• [Work item]:
Reproduce every line in the listing that contains the word "agent".

• [Dataset records]:
+-------+

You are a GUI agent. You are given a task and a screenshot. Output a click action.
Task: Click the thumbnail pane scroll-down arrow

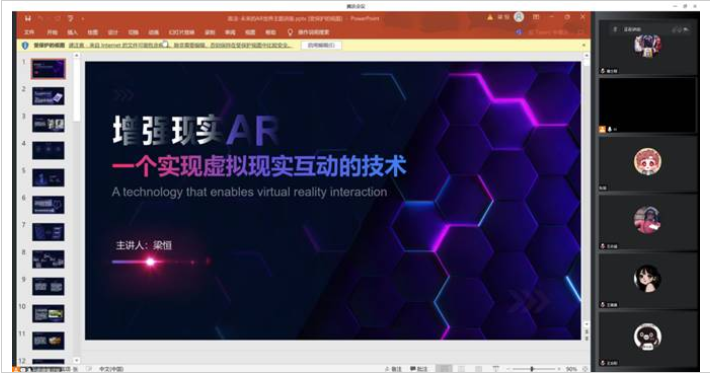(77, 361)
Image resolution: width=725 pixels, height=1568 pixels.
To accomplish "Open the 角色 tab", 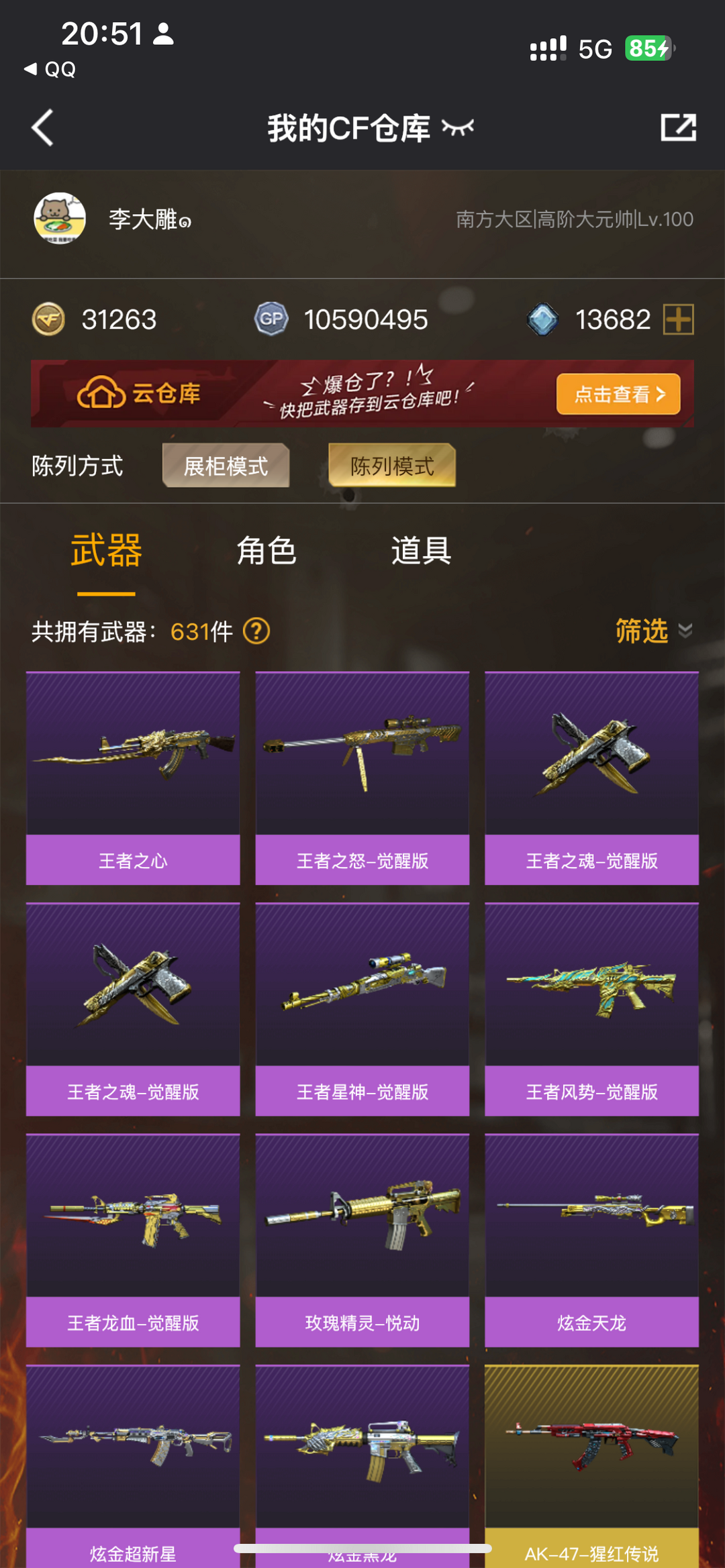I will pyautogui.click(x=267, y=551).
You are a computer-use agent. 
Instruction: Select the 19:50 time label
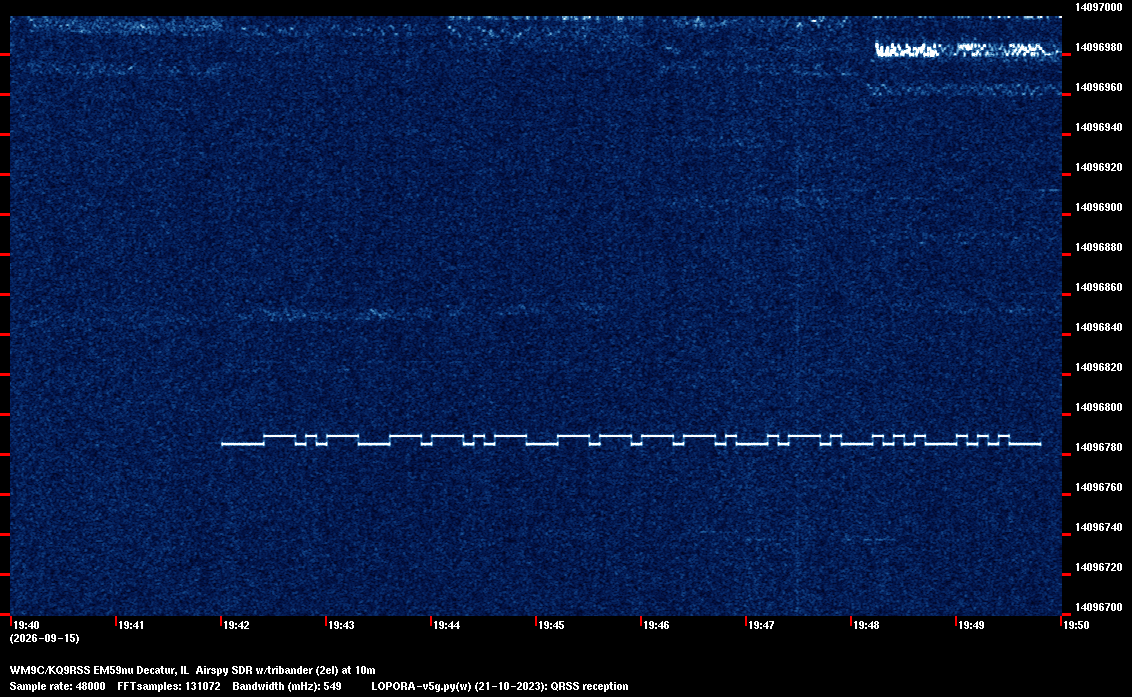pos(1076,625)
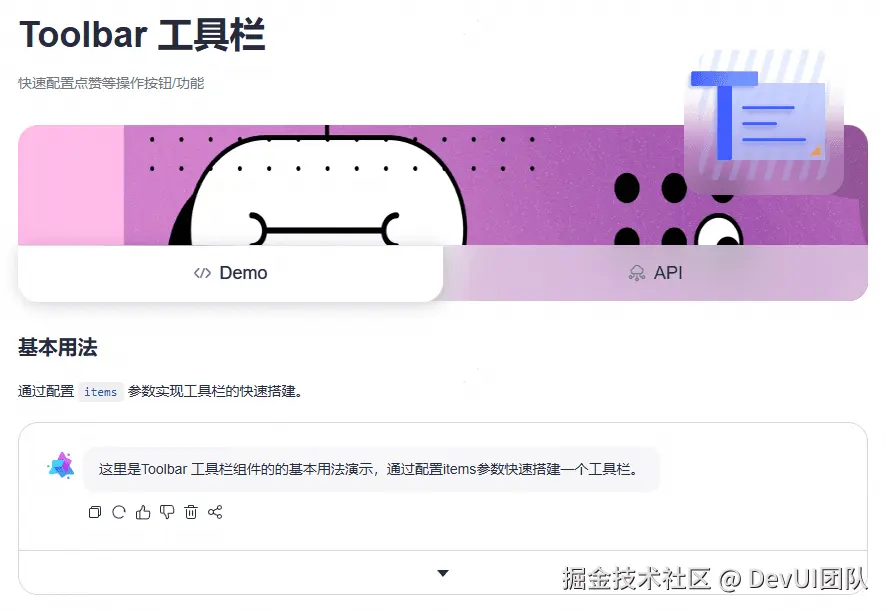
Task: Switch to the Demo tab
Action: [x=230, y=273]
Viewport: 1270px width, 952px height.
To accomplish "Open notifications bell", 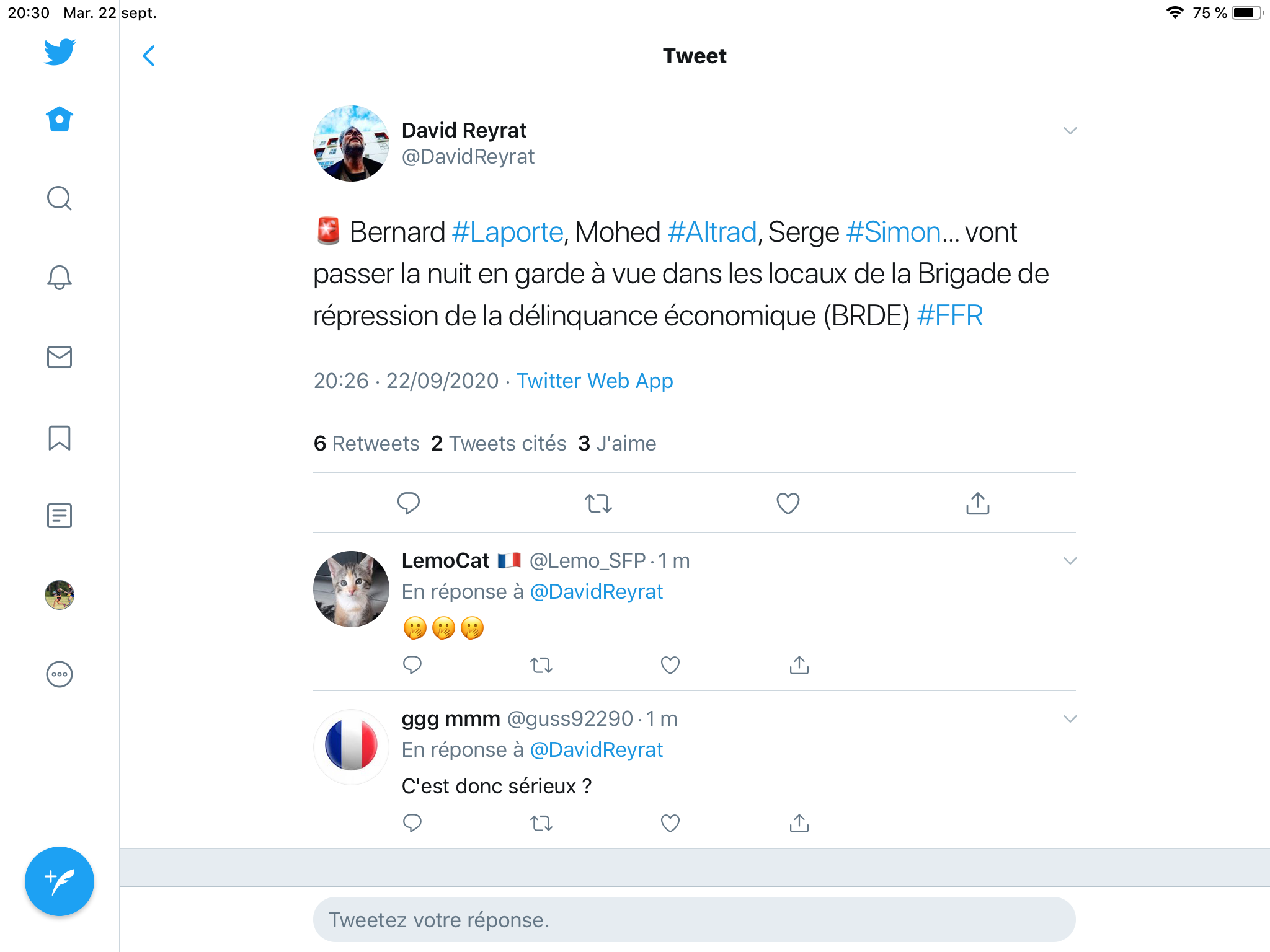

+-------+

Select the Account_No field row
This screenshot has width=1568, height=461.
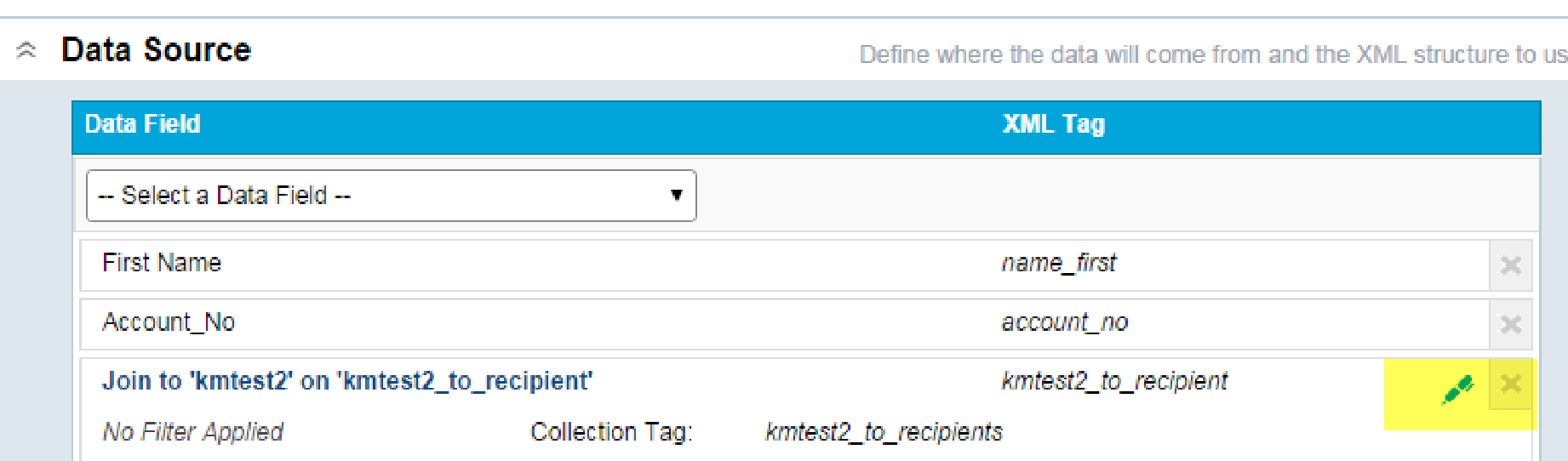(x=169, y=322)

+-------+

• [Answer]:
You are a GUI agent. You are given a task and a screenshot. Output a click action.
You are a computer-use agent. 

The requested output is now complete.